Work to complete —
#1 Answer from the Maccabean history text:
(a) Who led the Jews in their revolt against the Greeks?
(b) Which group accepted only the Torah?
(c) In what year did the Romans destroy the Jerusalem temple?
#2 Print the part of the Maccabean history text starting with "The Maccabean period, however, was" and going on through "priesthood and temple.".

Text excerpt —
* * *
Central to the books of the Apocrypha is the Maccabean revolt and the establishment of the Hasmonean Dynasty. The Greek ruler Antiochus IV Epiphanes began a program of Hellenization, assimilating all the diverse peoples of his kingdom into Greek ways of social, political, and religious life. The Jews, led by Judas Maccabeus, revolted and engaged in a long and protracted guerilla war against the Greeks until Judea was recognized as a semi-independent temple-state.
The Maccabean period, however, was filled with political and religious strife as several forms of Judaism began to compete for political and religious power. Four main groups emerged:
Pharisees: priests and lay priests who were proponents of the Torah and the prophetic and literary works of Judaism. They enforced purity rituals of sacrifice and diet, anticipated a Messianic Kingdom of God, and believed in the resurrection of the dead.
Sadducees: ultraconservatives who accepted only the Torah and denied Pharisaic beliefs of resurrection and Messianic kingdom, favoring instead an aristocracy controlling the priesthood and temple.
Essenes: shared many religious ideas with the Pharisees, but preferred a semi-ascetic life in the desert along the Dead Sea to the tyrannical rule of the Hasmonaeans and the sectarian religious strife in Judea.
Zealots: Urban guerilla fighters (not unlike Hamas or Islamic Jihad in modern-day Palestine) who sought a forceful overthrow of the Roman government.
Roman Domination and Diaspora
Hasmonean rule of Judea ended in 63 BCE when civil war broke out between the Jewish parties. Rome intervened and later made Judea a Roman province in 37 BCE. The Romans installed Herod, the governor of Galilee (a non-Judean / Jewish state) as King.
Herod was unpopular and his kingship led to both anti-Roman and anti-Herodean movements that were both nationalistic and apocalyptic in nature: that God would send a Messiah (a legitimate king of the Davidic line) to destroy His enemies and restore Judea. The Romans eventually marched on Judea, destroyed the Jerusalem temple in 70 CE, and sold many Jews into slavery.
* * *
(Word and element location lines)
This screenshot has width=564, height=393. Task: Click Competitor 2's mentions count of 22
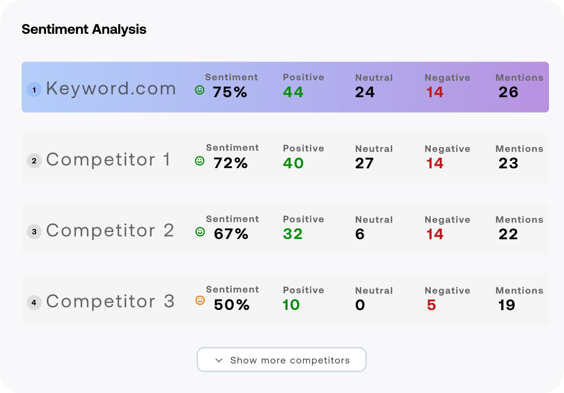[508, 234]
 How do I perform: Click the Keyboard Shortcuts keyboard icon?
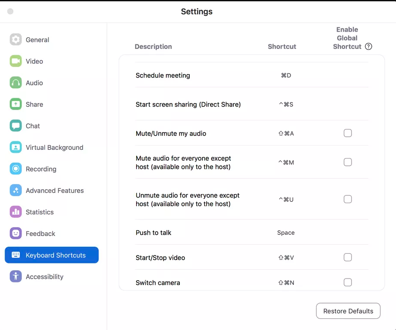click(16, 255)
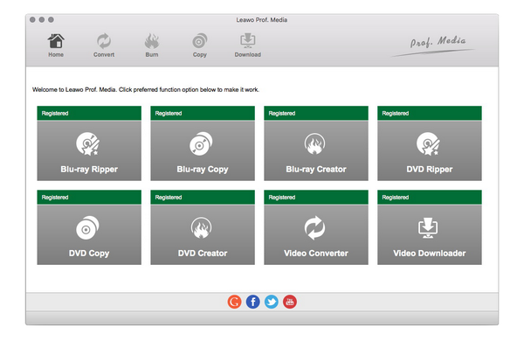
Task: Open the Download toolbar section
Action: 247,45
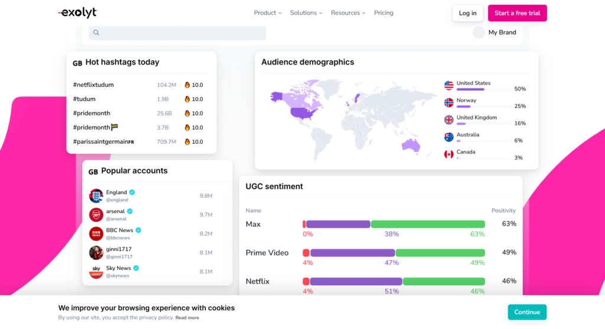Viewport: 605px width, 329px height.
Task: Accept cookies with the Continue button
Action: (x=527, y=312)
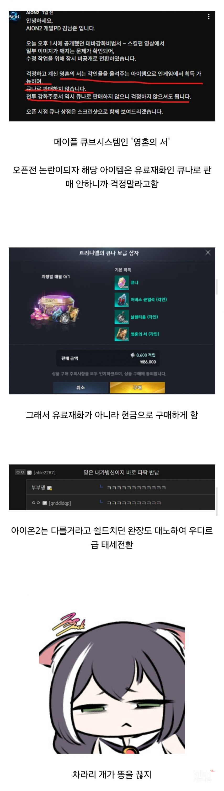
Task: Open the AION2 channel name link
Action: click(x=33, y=13)

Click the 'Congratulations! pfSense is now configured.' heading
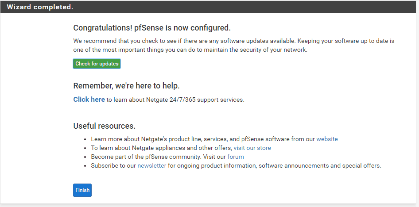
* * *
Full solutions —
#1
(a) Judas Maccabeus
(b) The Sadducees
(c) 70 CE

#2
The Maccabean period, however, was filled with political and religious strife as several forms of Judaism began to compete for political and religious power. Four main groups emerged:
Pharisees: priests and lay priests who were proponents of the Torah and the prophetic and literary works of Judaism. They enforced purity rituals of sacrifice and diet, anticipated a Messianic Kingdom of God, and believed in the resurrection of the dead.
Sadducees: ultraconservatives who accepted only the Torah and denied Pharisaic beliefs of resurrection and Messianic kingdom, favoring instead an aristocracy controlling the priesthood and temple.